MADRID, Oct. 28, 2025 /PRNewswire/ — Atento, Atento Luxco 1 (“Atento” or the “Company”), one of the world’s largest providers of customer relationship management and business transformation outsourcing (CRM/BTO) services, has taken another step in the execution of its financial strategy with the successful launch of the FIDC Flagship BTO Receivables fund. In addition, the company has completed the refinancing of its bonds, extending their maturities to 2028 and 2029, with the support of its main shareholders.

These operations, which have provided more than 30 million dollars in additional liquidity, represent a structural improvement in the company’s financial position. Atento remains focused on investments in technology, reinforcing its strategy as a leader in the Business Transformation Outsourcing market.
“This transaction strengthens the financial soundness of the Atento Group, supported by the new shareholder base and corporate governance structure established after the restructuring process completed in November 2023. It represents another step forward in our operational and financial optimization plan,” said Fabio Aires, Director of Finance, Treasury, and Investor Relations.
Financial strength backed by high-quality assets
The FIDC Flagship BTO Receivables fund is backed by a portion of Atento’s recurring revenues generated in Brazil, derived from accounts receivable related to CRM and BTO services. These receivables have an average maturity of around 48 days and originate from a solid base of long-standing clients, ensuring stability and confidence in cash flow.
This issuance allows Atento to strengthen its liquidity and continue driving its growth and technological modernization strategy with a more solid and efficient financial foundation.

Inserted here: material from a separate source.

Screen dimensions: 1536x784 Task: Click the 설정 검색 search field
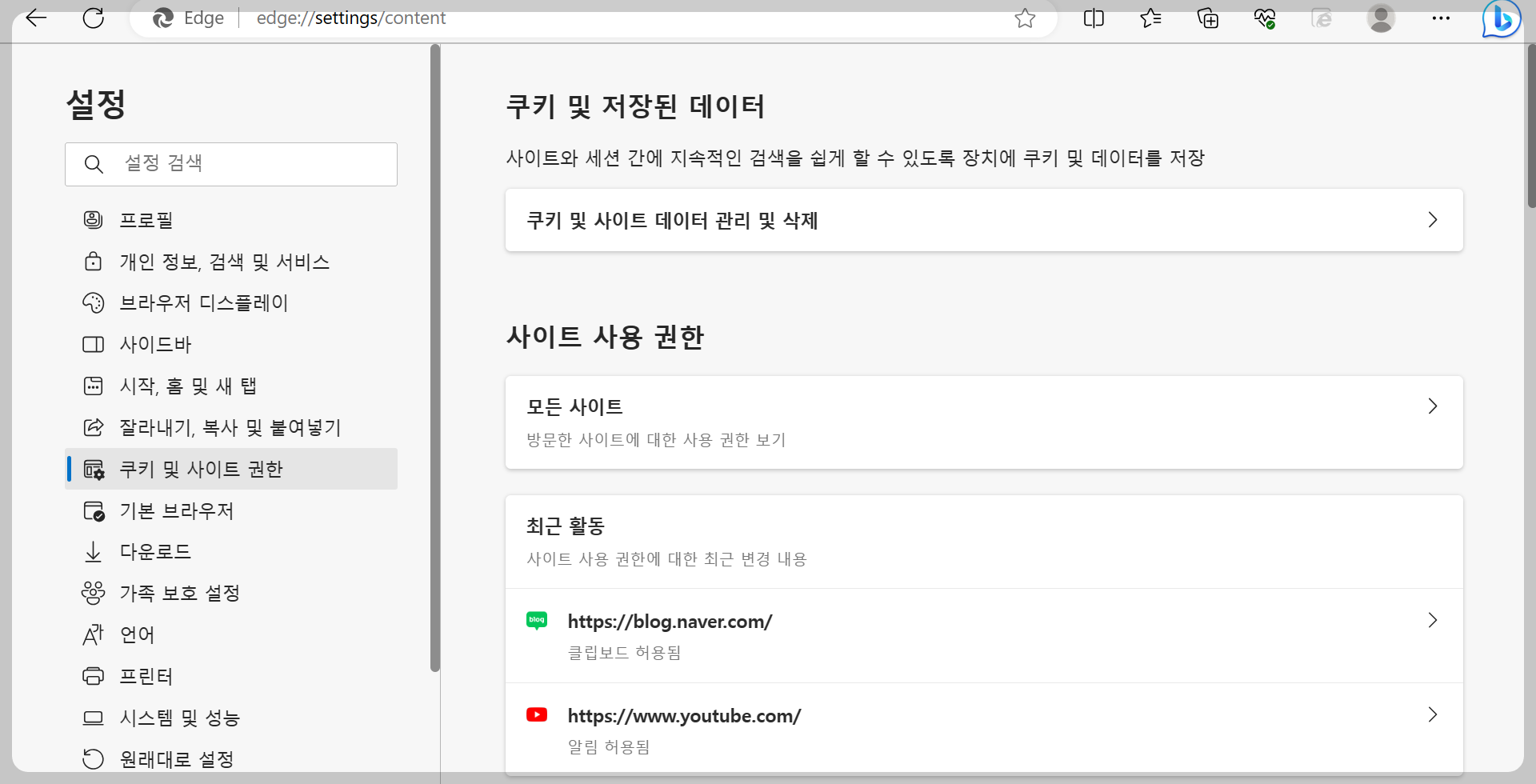[231, 164]
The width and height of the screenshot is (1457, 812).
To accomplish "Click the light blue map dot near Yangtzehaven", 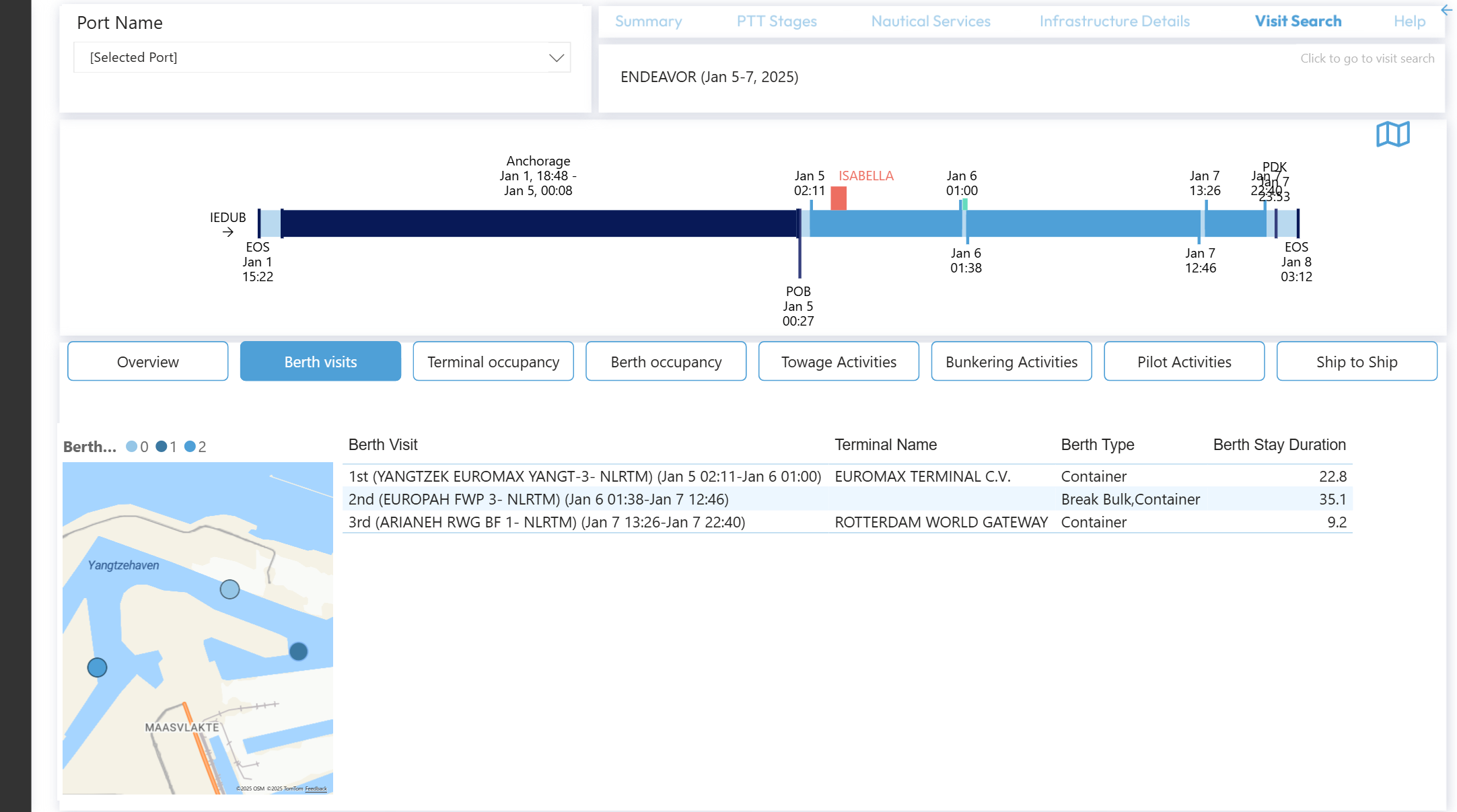I will point(229,589).
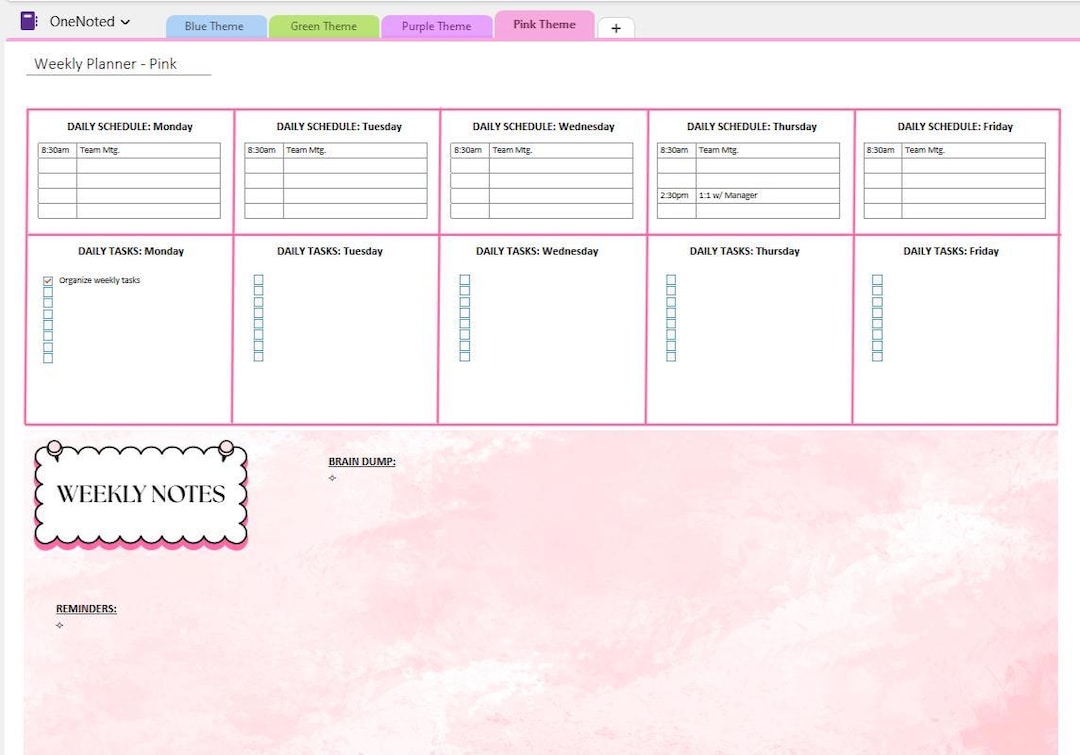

“The Fund’s assets are composed of invoices from contracts with clients who have maintained long-standing relationships with Atento. Around 70% of these contracts are with companies that have worked with Atento for more than ten years, including both Brazilian firms and Brazilian subsidiaries of international corporations,” added Fabio Aires.
Debt optimization and strategic support
In parallel, Atento has completed a restructuring of its debt, extending the maturities of its main bonds to 2028 and 2029. This transaction improves the company’s financial terms (maturity, interest rate, and guarantees) and consolidates the bonds in the hands of its shareholders, strengthening financial stability and strategic alignment with the company.
The continued support of its shareholders has also been reaffirmed through a new liquidity injection, which has enabled both the successful refinancing of its debt and an overall improvement in Atento’s financial position to advance its strategic plan.
Through these initiatives, the company continues to execute its roadmap focused on innovation, efficiency, and sustainable growth, reaffirming its commitment to creating value for clients, investors, and employees.